Once upon a time, there was a racing game. It featured high-octane demolition derby action, and was praised for its innovation and physics modeling. It spawned a series that spanned multiple platforms and generations, and created a dedicate fanbase in the process. So, although the fans have since grown up and the developers have since worked on other projects, neither could quite shake the desire to see another racing title like that. The game was FlatOut, the developer was Bugbear, and the fans will be happy to know that they’re returning to their roots. I asked Bugbear producer Joonas Laakso a few questions about their upcoming game, temporarily titled Next Car Game.
GT: How would you describe Next Car Game to someone who’s never heard of it?
Joonas Laakso: It is the definitive full-contact, demolition derby style racing game. There’s nothing like it! Well, except our old titles, especially the original FlatOut.
GT: What sets this game apart from other racing titles we’ve seen in recent years?
Laakso: We are not going after the widest possible mainstream market. We know our fans and we’re making the game with them and for them. The big differences are a heavily physics-driven driving model that makes the best use of our focus on run-down tracks and offroad driving, the heavy hits and focus on contact. And of course we have proper demolition derby, which hasn’t been seen in games in ages.
GT: A lot of fans have been itching to see you return to your roots. How do you think Next Car Game will appeal to fans of your earlier titles?
Laakso: “Very well!” This is absolutely our take on the original FlatOut, except with today’s technology and our added experience. You could almost consider it a remake, if it wasn’t for the new focus on building the cars. Everything you loved about that game is here, and then some.
GT: Whether it’s in races or derbies, cars are going to get wrecked. What level of detail can we expect from the damage modeling?
Laakso: The objective is to take your breath away and make you laugh out loud. We test the damage systems by driving cars through virtual industrial grade metal presses. The whole system is dynamic, so it’s always unpredictable and new, and we do a lot of tuning to make sure that every contact leaves a dent and that big hits totally bend you out of shape. We’re not afraid of going too far with it. The goal isn’t simulation per se, it’s having as much fun as we possibly can.
[Interview continues after this wrecktastic video]
GT: What about the cars themselves? Can you share any details about which cars will be included in the game?
Laakso: All the cars are fictional, but we go to a lot of effort to make sure they feel like real cars – not any specific real car, though. We’ve taken a close look at the kinds that are popular on US dirt tracks, UK banger racing, the everyman class in the Nordic countries, and fringe racing like that – cheap, beat-up cars that you just love to crash. Compared to most games these are much more vintage. There aren’t any showroom cars available.
GT: Next Car Game promises satisfying gameplay both out on the track and back home in the garage.
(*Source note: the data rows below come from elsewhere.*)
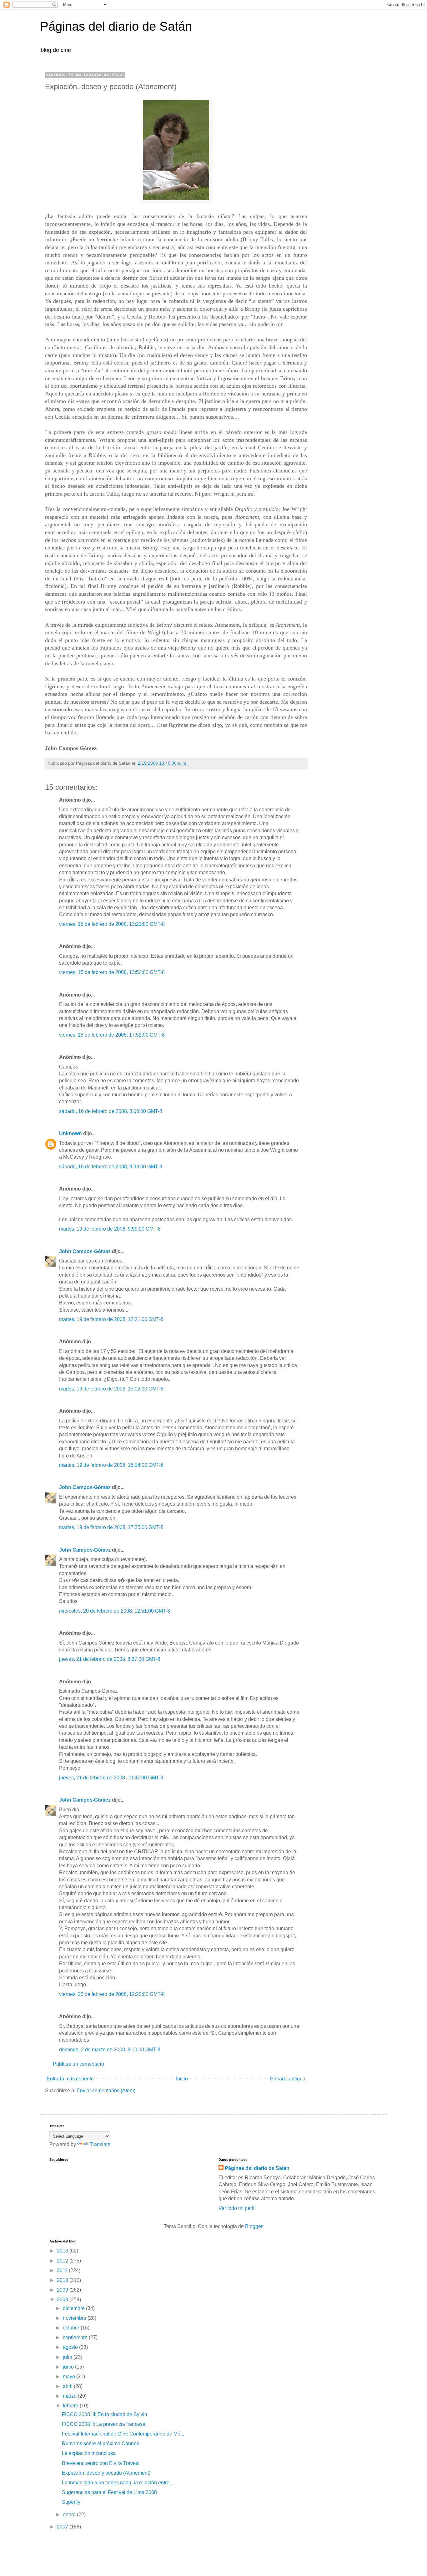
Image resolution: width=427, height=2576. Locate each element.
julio (68, 2357)
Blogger (253, 2226)
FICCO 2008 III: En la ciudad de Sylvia (104, 2414)
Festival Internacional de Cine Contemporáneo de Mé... (123, 2433)
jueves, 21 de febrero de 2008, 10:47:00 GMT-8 (111, 1777)
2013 (63, 2250)
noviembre (75, 2318)
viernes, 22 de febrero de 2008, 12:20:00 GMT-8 (112, 1994)
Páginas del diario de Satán (116, 26)
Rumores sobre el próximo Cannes (100, 2443)
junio (69, 2366)
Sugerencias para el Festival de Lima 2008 (109, 2492)
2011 (63, 2270)
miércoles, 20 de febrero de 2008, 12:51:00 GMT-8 (114, 1611)
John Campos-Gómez (85, 1251)
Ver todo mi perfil (237, 2208)
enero (70, 2514)
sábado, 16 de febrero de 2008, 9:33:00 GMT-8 (110, 1166)
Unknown (70, 1133)
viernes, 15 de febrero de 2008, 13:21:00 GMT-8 (112, 924)
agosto (71, 2347)
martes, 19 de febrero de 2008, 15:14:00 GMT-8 (111, 1465)
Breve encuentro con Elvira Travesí (100, 2463)
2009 (63, 2290)
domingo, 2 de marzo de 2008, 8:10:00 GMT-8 (109, 2049)
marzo (70, 2396)
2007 (63, 2526)
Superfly (71, 2502)
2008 (63, 2299)
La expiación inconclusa (89, 2453)
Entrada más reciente (70, 2078)
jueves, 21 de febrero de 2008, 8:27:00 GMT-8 (109, 1659)
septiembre (76, 2337)
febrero (71, 2405)
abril (68, 2386)
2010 (63, 2280)
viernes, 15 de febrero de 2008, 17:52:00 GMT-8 (112, 1035)
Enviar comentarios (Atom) (106, 2090)
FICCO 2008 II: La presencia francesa (103, 2424)
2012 (63, 2260)
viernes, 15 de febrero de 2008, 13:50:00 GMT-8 (112, 972)
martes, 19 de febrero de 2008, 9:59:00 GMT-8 (110, 1229)
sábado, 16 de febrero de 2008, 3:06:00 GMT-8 (110, 1111)
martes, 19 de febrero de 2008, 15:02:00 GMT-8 (111, 1388)
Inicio (182, 2078)
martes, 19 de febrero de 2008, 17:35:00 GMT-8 (111, 1527)
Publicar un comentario (78, 2064)
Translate (100, 2144)
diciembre (74, 2308)
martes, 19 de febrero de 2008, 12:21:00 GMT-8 (111, 1319)
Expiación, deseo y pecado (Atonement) (106, 2473)
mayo (69, 2376)
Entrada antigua (287, 2078)
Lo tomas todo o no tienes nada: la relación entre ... (118, 2482)
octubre (72, 2327)
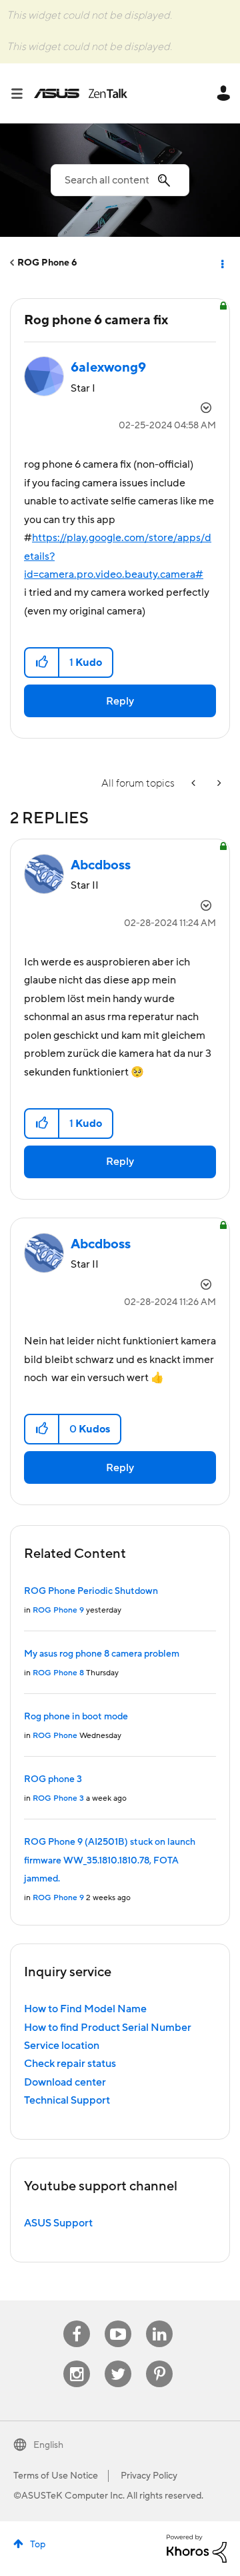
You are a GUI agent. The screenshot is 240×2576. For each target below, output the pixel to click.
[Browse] (22, 93)
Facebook (76, 2320)
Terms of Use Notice (55, 2476)
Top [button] (37, 2545)
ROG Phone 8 (58, 1673)
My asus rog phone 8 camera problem (101, 1654)
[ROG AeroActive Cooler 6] (195, 783)
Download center (65, 2082)
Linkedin (159, 2320)
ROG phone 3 (53, 1779)
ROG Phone (55, 1736)
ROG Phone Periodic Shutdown (91, 1591)
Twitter (118, 2360)
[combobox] (120, 180)
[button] (42, 663)
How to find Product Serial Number (107, 2027)
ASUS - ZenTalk (80, 93)
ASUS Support (58, 2223)
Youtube (118, 2320)
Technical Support (67, 2100)
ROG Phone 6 (47, 263)
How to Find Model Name (85, 2009)
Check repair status (70, 2063)
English (48, 2445)
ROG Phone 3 (58, 1798)
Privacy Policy (149, 2476)
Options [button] (221, 263)
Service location (61, 2045)
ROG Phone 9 (58, 1610)
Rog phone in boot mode (76, 1717)
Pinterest (159, 2360)
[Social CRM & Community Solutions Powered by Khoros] (197, 2548)
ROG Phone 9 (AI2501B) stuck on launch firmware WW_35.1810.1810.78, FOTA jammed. (109, 1860)
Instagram (77, 2360)
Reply (120, 701)
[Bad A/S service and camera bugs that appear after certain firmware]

What level of car customization will the game allow?
Laakso: This is still being worked on. The objective is to really focus on the internal workings of the car, not the outside so much. We want you to look for just the right combination of parts to get the best performance out of your machine, and have to replace parts between races due to old ones being damaged or just worn out.
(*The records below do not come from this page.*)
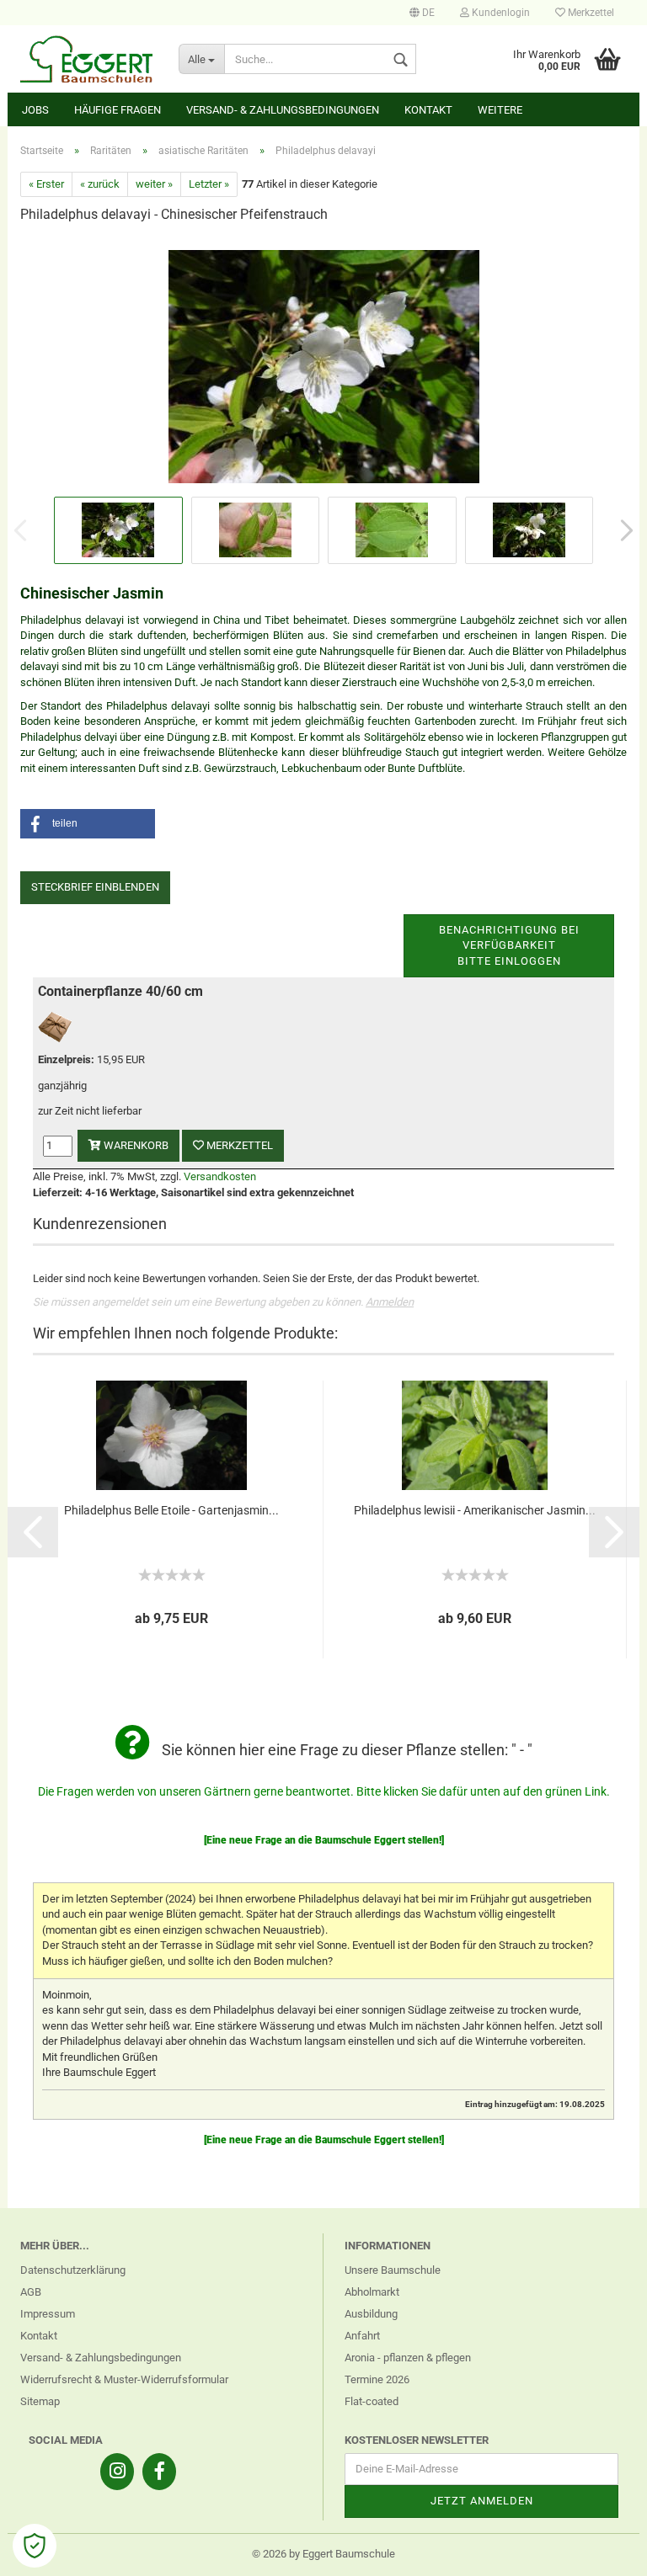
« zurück (100, 184)
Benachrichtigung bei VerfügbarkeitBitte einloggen (509, 945)
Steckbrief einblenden (95, 887)
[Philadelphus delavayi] (323, 365)
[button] (87, 823)
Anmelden (390, 1302)
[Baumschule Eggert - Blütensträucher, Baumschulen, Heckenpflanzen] (86, 59)
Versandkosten (220, 1176)
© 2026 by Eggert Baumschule (323, 2553)
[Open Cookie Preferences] (34, 2546)
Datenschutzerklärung (73, 2270)
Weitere (500, 110)
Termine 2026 (377, 2379)
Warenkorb (134, 1145)
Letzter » (209, 184)
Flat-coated (371, 2401)
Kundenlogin (499, 13)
GT: What kind of improvements can we expect from the new ROMU engine? Better handling, more feedback?
Laakso: We’ve increased the physical simulation accuracy for a better driving feel and more believable physics. Effects have seen a ton of work. Much of the rendering has been re-done. There’s been work on scaling – right now we’re able to comfortably run on rather old hardware, but the tracks aren’t finished yet so that may still change.
GT: Overall, what has been the biggest challenge in developing Next Car Game?
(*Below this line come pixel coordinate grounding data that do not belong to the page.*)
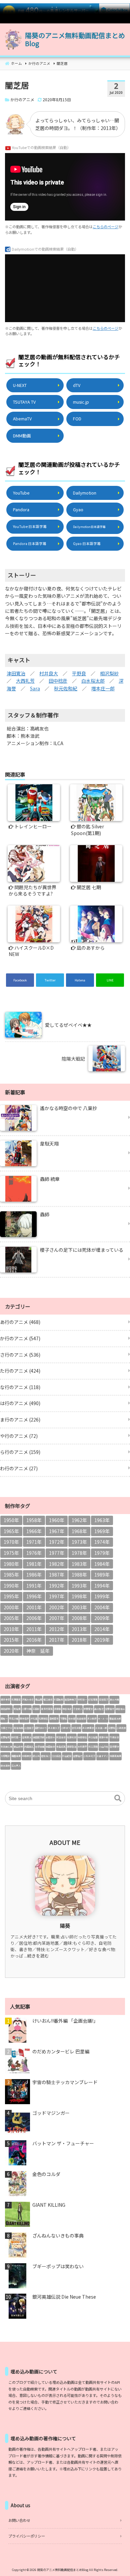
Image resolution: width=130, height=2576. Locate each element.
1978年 (79, 1552)
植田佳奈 (50, 1746)
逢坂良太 (26, 1737)
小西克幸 (121, 1728)
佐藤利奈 (71, 1737)
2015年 (11, 1639)
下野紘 (63, 1718)
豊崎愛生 (54, 1718)
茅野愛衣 (88, 1709)
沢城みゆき (28, 1699)
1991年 (34, 1585)
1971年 (34, 1541)
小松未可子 (89, 1756)
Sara (35, 688)
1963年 (102, 1520)
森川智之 (99, 1709)
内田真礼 (29, 1746)
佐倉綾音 (81, 1718)
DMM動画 (22, 435)
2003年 (79, 1607)
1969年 (102, 1531)
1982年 (56, 1564)
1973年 (79, 1541)
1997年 (56, 1596)
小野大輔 (26, 1709)
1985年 (11, 1574)
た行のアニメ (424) (20, 1370)
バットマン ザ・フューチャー (63, 2143)
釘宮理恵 (93, 1699)
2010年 (11, 1629)
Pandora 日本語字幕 (29, 543)
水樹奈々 (50, 1737)
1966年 (34, 1531)
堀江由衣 (48, 1699)
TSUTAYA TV (24, 402)
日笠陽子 (103, 1699)
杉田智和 (58, 1699)
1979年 (102, 1552)
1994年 (102, 1585)
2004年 (102, 1607)
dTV (76, 385)
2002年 (56, 1607)
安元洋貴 (76, 1728)
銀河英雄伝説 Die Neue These (64, 2297)
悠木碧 (71, 1718)
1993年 (79, 1585)
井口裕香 (93, 1737)
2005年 (11, 1618)
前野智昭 (5, 1737)
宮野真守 (109, 1709)
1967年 (56, 1531)
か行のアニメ (22, 99)
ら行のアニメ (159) (20, 1452)
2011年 (34, 1629)
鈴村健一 (16, 1737)
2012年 (56, 1629)
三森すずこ (102, 1756)
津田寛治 (16, 673)
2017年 (56, 1639)
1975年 (11, 1552)
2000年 (11, 1607)
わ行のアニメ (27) (19, 1468)
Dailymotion (84, 493)
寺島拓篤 (61, 1746)
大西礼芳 (25, 680)
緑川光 (36, 1756)
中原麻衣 (26, 1756)
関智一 (4, 1718)
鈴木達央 (5, 1765)
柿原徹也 (82, 1737)
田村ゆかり (41, 1728)
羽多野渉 (114, 1746)
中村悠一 (82, 1699)
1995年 (11, 1596)
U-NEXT (20, 385)
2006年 (34, 1618)
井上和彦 (92, 1718)
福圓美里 (16, 1756)
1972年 (56, 1541)
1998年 (79, 1596)
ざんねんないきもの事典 (58, 2235)
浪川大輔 (114, 1699)
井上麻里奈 (88, 1728)
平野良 (79, 673)
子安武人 (77, 1709)
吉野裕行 (77, 1756)
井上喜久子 (54, 1728)
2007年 (56, 1618)
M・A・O (103, 1718)
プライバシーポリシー (26, 2536)
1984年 (102, 1564)
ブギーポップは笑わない (58, 2266)
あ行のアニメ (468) (20, 1322)
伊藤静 (57, 1709)
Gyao (78, 509)
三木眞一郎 (101, 1728)
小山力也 (103, 1746)
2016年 (34, 1639)
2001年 (34, 1607)
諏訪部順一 (6, 1709)
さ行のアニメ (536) (20, 1354)
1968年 (79, 1531)
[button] (117, 1798)
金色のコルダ (46, 2174)
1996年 (34, 1596)
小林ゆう (65, 1728)
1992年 (56, 1585)
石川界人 (16, 1765)
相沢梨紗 (109, 673)
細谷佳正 (120, 1709)
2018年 (79, 1639)
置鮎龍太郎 (115, 1718)
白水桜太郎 (93, 680)
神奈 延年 (38, 1650)
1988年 (79, 1574)
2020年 (11, 1650)
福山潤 (38, 1699)
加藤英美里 (115, 1756)
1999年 (102, 1596)
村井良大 (48, 673)
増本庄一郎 (103, 688)
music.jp (81, 402)
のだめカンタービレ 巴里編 (60, 2051)
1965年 (11, 1531)
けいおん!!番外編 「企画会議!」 (65, 2021)
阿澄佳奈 (61, 1737)
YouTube (21, 493)
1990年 (11, 1585)
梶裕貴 (17, 1709)
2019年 (102, 1639)
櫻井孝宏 (5, 1699)
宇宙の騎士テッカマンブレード (65, 2082)
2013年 (79, 1629)
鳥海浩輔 (18, 1728)
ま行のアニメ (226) (20, 1419)
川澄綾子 (29, 1728)
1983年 (79, 1564)
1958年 (34, 1520)
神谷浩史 (67, 1709)
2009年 (102, 1618)
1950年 (11, 1520)
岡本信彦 (24, 1718)
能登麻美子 (70, 1699)
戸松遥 (33, 1718)
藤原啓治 (71, 1746)
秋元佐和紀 (65, 688)
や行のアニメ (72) (19, 1436)
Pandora (21, 509)
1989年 (102, 1574)
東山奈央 (18, 1746)
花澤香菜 (16, 1699)
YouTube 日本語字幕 (30, 526)
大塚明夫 (5, 1756)
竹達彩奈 (114, 1737)
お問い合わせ (19, 2520)
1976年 (34, 1552)
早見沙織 (13, 1718)
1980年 (11, 1564)
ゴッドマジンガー (51, 2113)
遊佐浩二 (45, 1756)
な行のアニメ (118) (20, 1387)
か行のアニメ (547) (20, 1338)
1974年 (102, 1541)
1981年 (34, 1564)
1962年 (79, 1520)
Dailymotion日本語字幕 (89, 527)
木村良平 (82, 1746)
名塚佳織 (39, 1746)
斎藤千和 (103, 1737)
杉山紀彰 (67, 1756)
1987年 (56, 1574)
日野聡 (111, 1728)
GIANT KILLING (48, 2205)
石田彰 (36, 1709)
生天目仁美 (6, 1746)
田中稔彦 (58, 680)
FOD (77, 418)
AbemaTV (22, 418)
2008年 (79, 1618)
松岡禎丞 (43, 1718)
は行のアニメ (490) (20, 1403)
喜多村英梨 (47, 1709)
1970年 (11, 1541)
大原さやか (6, 1728)
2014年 (102, 1629)
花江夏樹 (93, 1746)
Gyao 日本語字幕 (87, 543)
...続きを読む (36, 1955)
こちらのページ (105, 226)
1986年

Laakso: We wanted to go back to our roots, but we didn’t want to just copy what we’ve done before. Seeing what’s a modern take on our old ideas and what’s just replicating is sometimes hard. The fans are sometimes very attached to some old ideas we don’t want to return to.
GT: What kind of response have you seen to your preorder campaign so far?
Laakso: The fans really are out there, it’s just a question of reaching them. Steam Greenlight was the first wider test of appeal – and it has been an immediate success. We broke into the top 50 in less than four days.
GT: Why should gamers preorder now instead of waiting for the game’s release next year?
Laakso: When you participate now, you get to shape the game once we release the early access version. We really are listening and seeing what you want in the game! Now is also the only chance you have of getting all the extra material and being featured in the game. We expect the majority of sales only after the game is out, but it’s great to get to work with the fans before then.
GT: When can we expect to see more of Next Car Game (screenshots, a demo, etc.)?
Laakso: There’s going to be the sneak peek version once we hit 10000 pre-orders and the early access for pre-order customers later this year. There is something else in the works, too, but we’ll get back on that a bit later. We’re releasing new material every week, so be sure to check out our blog, sign up on the newsletter and join the discussion on our forums! Go to www.nextcargame.com to find all of it.
Next Car Game has just been Greenlit on Steam, and is set to release next year.